Die Europäische Union bedeutet Solidarität und davon brauchen wir noch viel mehr, davon kann es nie genug geben.

Solidarität heißt nicht, dass wir in der EU nur riesige Summen an Geldern verteilen. Solidarität ist keine Einbahnstraße. Wir brauchen in den Ländern, die Solidarität für sich reklamieren, mehr Verständnis dafür, dass Solidarität auch in Sachen Flüchtlinge gilt. Wir können nicht damit leben, dass die einen für die Flüchtlinge sorgen und die anderen nicht. Das wird einen großen Keil in die Europäische Union treiben. Deswegen müssen sich hier die „Nehmerländer“ viel mehr bewegen, als sie es bis jetzt tun.
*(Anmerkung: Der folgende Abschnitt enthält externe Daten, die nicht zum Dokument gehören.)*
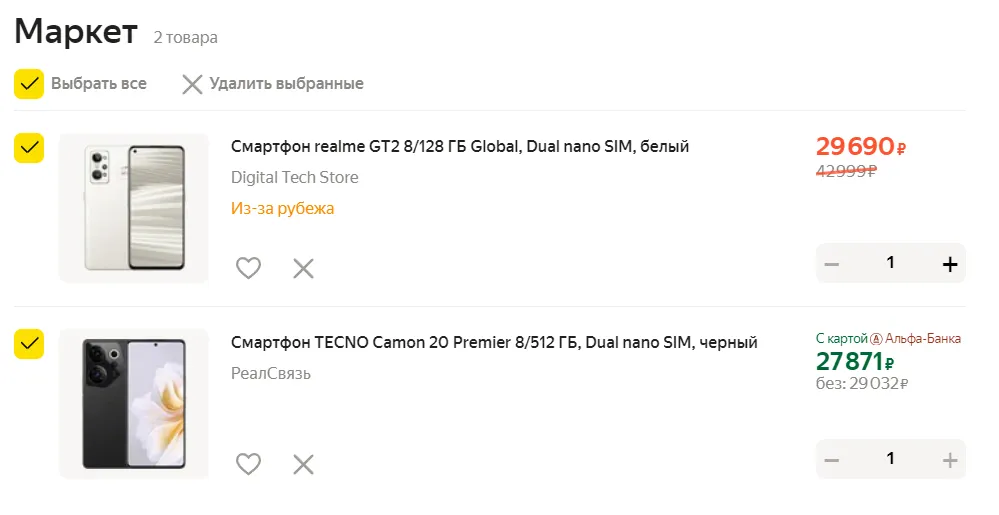The image size is (999, 515).
Task: Decrease TECNO Camon 20 quantity with minus
Action: [832, 460]
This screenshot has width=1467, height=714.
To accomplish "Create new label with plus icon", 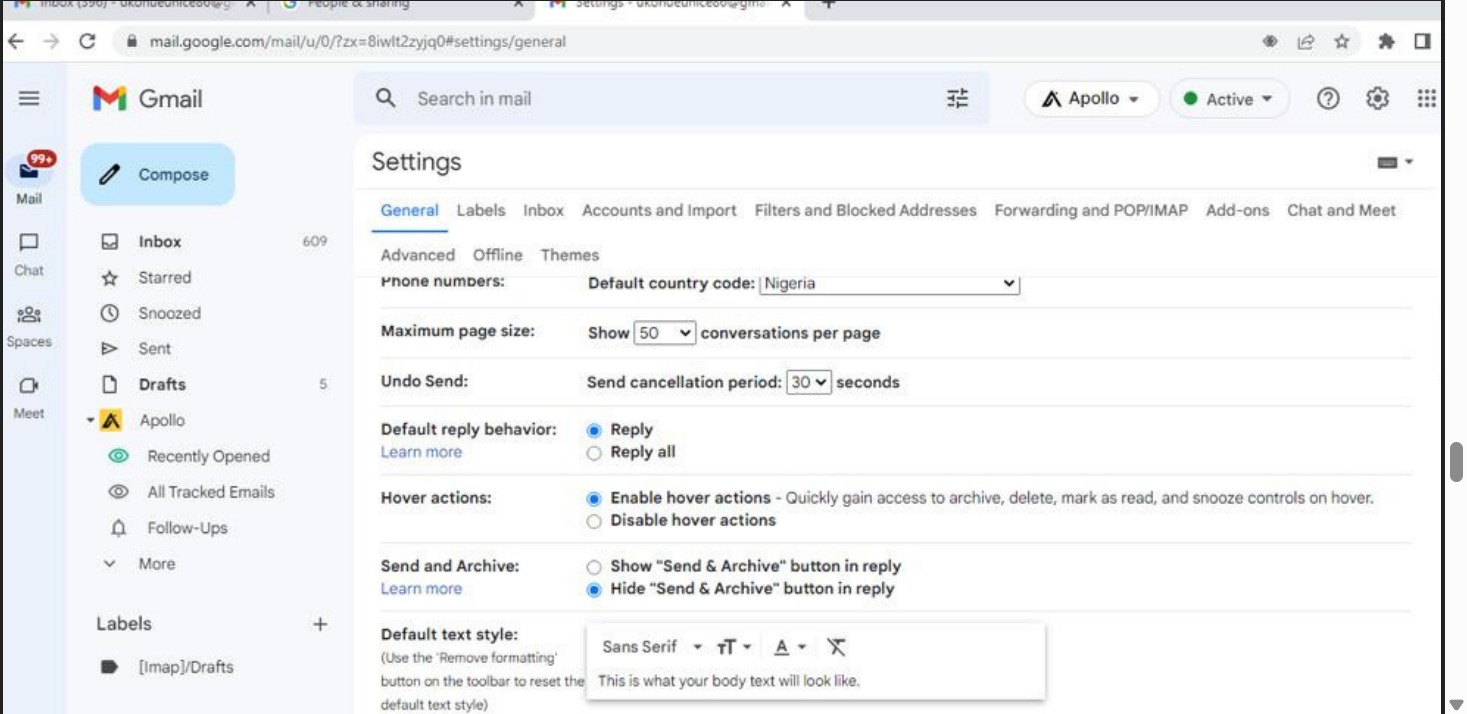I will (320, 624).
Auf all diese Dinge müssen wir uns wieder zurückbesinnen und diese zu unserem Vorteil nutzen, um Europa wieder stark und zukunftsfähig zu machen. Die Grundvoraussetzungen für ein starkes, geeintes und wirtschaftlich erfolgreiches Europa sind da. Darum müssen wir das, was vor uns liegt, als Chance sehen und nicht als Bürde. Lassen Sie uns gemeinsam daran arbeiten: „Make Europe great again!“

Inge Gräßle

Zur Person
Dr. Inge Gräßle (55, CDU) ist seit 2004 Mitglied im Europäischen Parlament. Gräßle repräsentiert dabei Teile der Region Heilbronn-Franken: den Landkreis Schwäbisch Hall, den Hohenlohekreis und den Main-Tauber-Kreis. Die studierte Romanistin ist seit 2014 Vorsitzende des Haushaltskontrollausschusses.